When data were pooled, salt-induced changes in 24-h mean blood pressure were directly related to the increase in AER observed after a high-sodium diet (r=0.41; p=0.008). The PGC calculated at the end of the high-salt diet was directly associated with AER (r=0.40; p=0.009). In patients in whom insulin sensitivity was measured the PGC (r=−0.59; p=0.01) and salt-induced changes in mean blood pressure (r=−0.51; p=0.01) were inversely related to insulin sensitivity.

Discussion

This study shows that after a high-sodium diet microalbuminuric Type 2 diabetic patients have a blood pressure which is sensitive to salt intake and an increased AER. These features are strongly associated with greater insulin resistance.

It is unlikely that these results are accounted for by impaired renal function or differences in the renin-angiotensin system, as GFR was normal in all patients and plasma concentrations of aldosterone and active renin did not differ between patients with and without microalbuminuria.

We also found that sodium sensitivity in microalbuminuric patients was associated with increased glomerular pressure and with increased albuminuria after the high-sodium diet. The observation that renal plasma flow was lower in microalbuminuric Type 2 diabetic patients is consistent with the blunted vasodilator renal plasma flow response to a high-sodium diet observed in another study [6]. This is of clinical relevance, as the increase in filtration fraction and in albuminuria after high-sodium diet suggests that dietary sodium has a detrimental effect on the kidney susceptible to development of diabetic nephropathy. Although PGC was only calculated, our results, which are similar to those found in Japanese Type 2 diabetic patients [5], reinforce the evidence that systemic hypertension is transmitted to the single glomerulus in such a way as to lead to hyperperfusion and increased capillary pressure.

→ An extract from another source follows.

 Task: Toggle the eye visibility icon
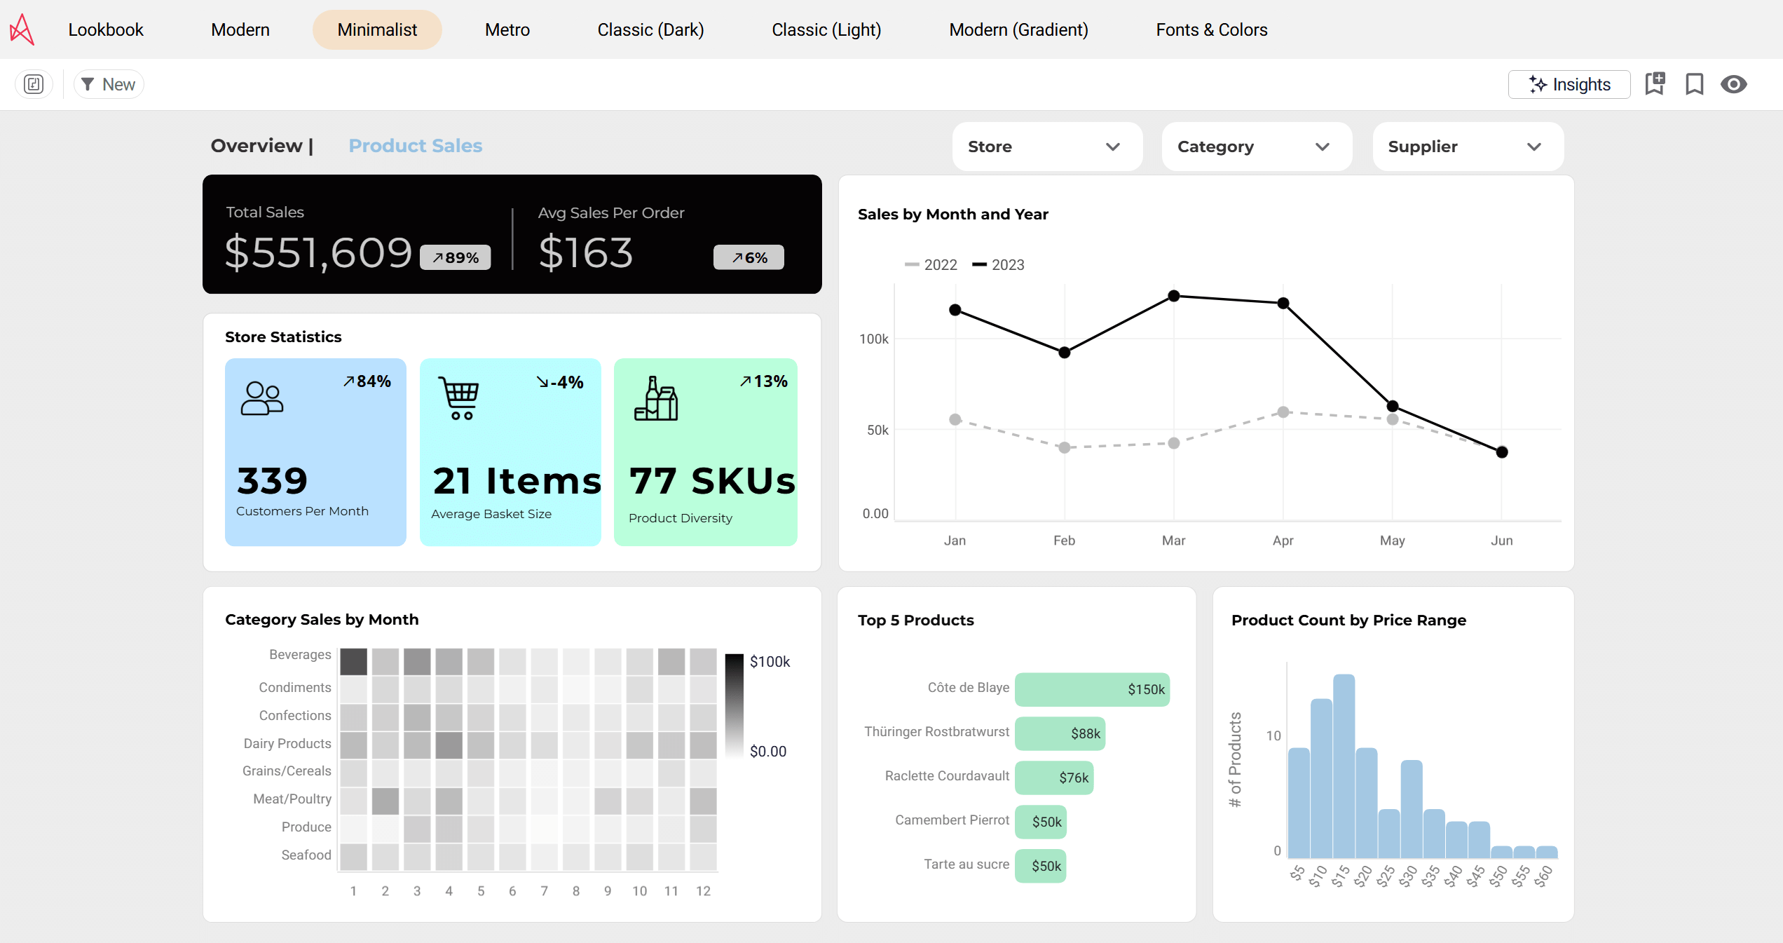click(1733, 84)
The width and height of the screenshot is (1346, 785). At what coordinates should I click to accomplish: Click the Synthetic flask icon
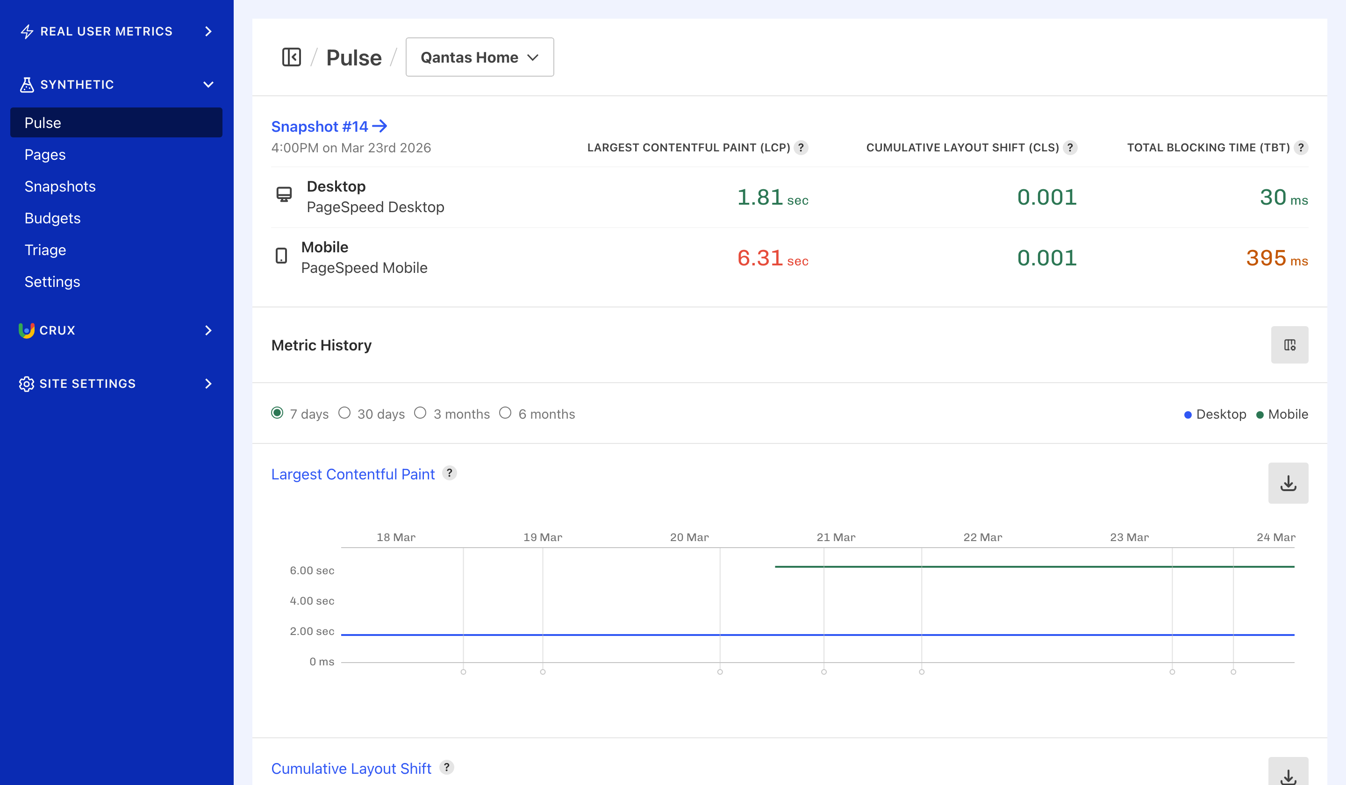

It is possible that salt sensitivity and insulin resistance interact to increase glomerular permeability and PGC, both of which favour albumin leakage [7]. The association between salt sensitivity and insulin resistance has been explained as an effect of compensatory hyperinsulinaemia in sustaining renal tubular reabsorption of sodium [8]. As suggested by a greater gain in body weight, sodium retention occurs in Type 2 diabetic patients with microalbuminuria after the high-sodium diet. In Type 2 patients, endothelial-dependent vascular relaxation is impaired and associated with insulin resistance. The resistance of vascular smooth muscle cells to insulin vasodilator effect could therefore account for the rise in blood pressure after a sodium load as a consequence of sodium retention and increased peripheral resistance.

We suggest that the sensitivity of blood pressure to salt is an intermediate phenotype which could prove useful in identifying Type 2 diabetic patients at increased risk for cardiorenal complications. Our results provide further support for encouraging Type 2 diabetic patients with microalbuminuria to reduce salt intake, because such a reduction could help preserve renal function, especially when associated with ACE-inhibition treatment, as recently shown [9]. Our data provide insights into the potential mechanisms of the beneficial effects of low-dose diuretic therapy, alone or in combination with ACE-inhibitors in the treatment of hypertension and microalbuminuria in diabetes [10].